Sanofi-Aventis' (NYSE: SNY) heart drug Multaq may not have taken the market by storm, but the French drugmaker has plans to change that. Now approved for atrial fibrillation or atrial flutter, the drug will be tested in a new, large-scale trial in patients with permanent atrial fibrillation. The aim is to show that Multaq is effective against cardiovascular episodes such as stroke and heart attack in patients with irregular heartbeats.
"This is a trial of major significance since no anti-arrhythmic drug has ever been shown to reduce major morbidity and mortality in permanent AF patients in a large-scale clinical trial," Dr. Stuart Connolly, one of the principal investigators, tells Reuters. Known as PALLAS, the trial will involve 10,800 patients in 43 countries and compare Multaq with placebo.
Sanofi launched Multaq last year, and now markets the drug in the U.S. and several European countries. Touted by analysts as a potential blockbuster, the drug has been slow picking up steam; it racked up just 24 million euros ($30.4 million) in Q1 sales. Despite the slow start, Sanofi sees the drug as one of its best hopes for sales growth as it preps for generic competition for some of its biggest products.

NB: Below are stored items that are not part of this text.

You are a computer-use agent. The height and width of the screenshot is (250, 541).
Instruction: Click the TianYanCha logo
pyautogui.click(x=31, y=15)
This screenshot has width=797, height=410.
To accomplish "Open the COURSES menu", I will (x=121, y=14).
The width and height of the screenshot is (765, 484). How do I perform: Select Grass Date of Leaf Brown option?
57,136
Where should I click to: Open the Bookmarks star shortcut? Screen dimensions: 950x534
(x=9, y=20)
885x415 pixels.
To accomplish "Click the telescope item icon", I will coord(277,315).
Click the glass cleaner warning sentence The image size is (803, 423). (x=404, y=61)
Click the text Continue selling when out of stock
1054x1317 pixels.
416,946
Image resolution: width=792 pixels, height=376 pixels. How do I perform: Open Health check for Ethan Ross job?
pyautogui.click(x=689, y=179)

According to Sanofi, permanent atrial fibrillation affects 50 percent of patients with AF, and these patients are "at a high risk of major adverse cardiovascular events." Success with these patients could open up a big new market for Multaq. "The initiation of the Pallas trial confirms our strong belief in Multaq and our commitment to improve AF patient well-being and overall cardiovascular health," Marc Cluzel, EVP of research at Sanofi, says in a statement. "We are looking forward to first patient enrollment ... in the third-quarter 2010."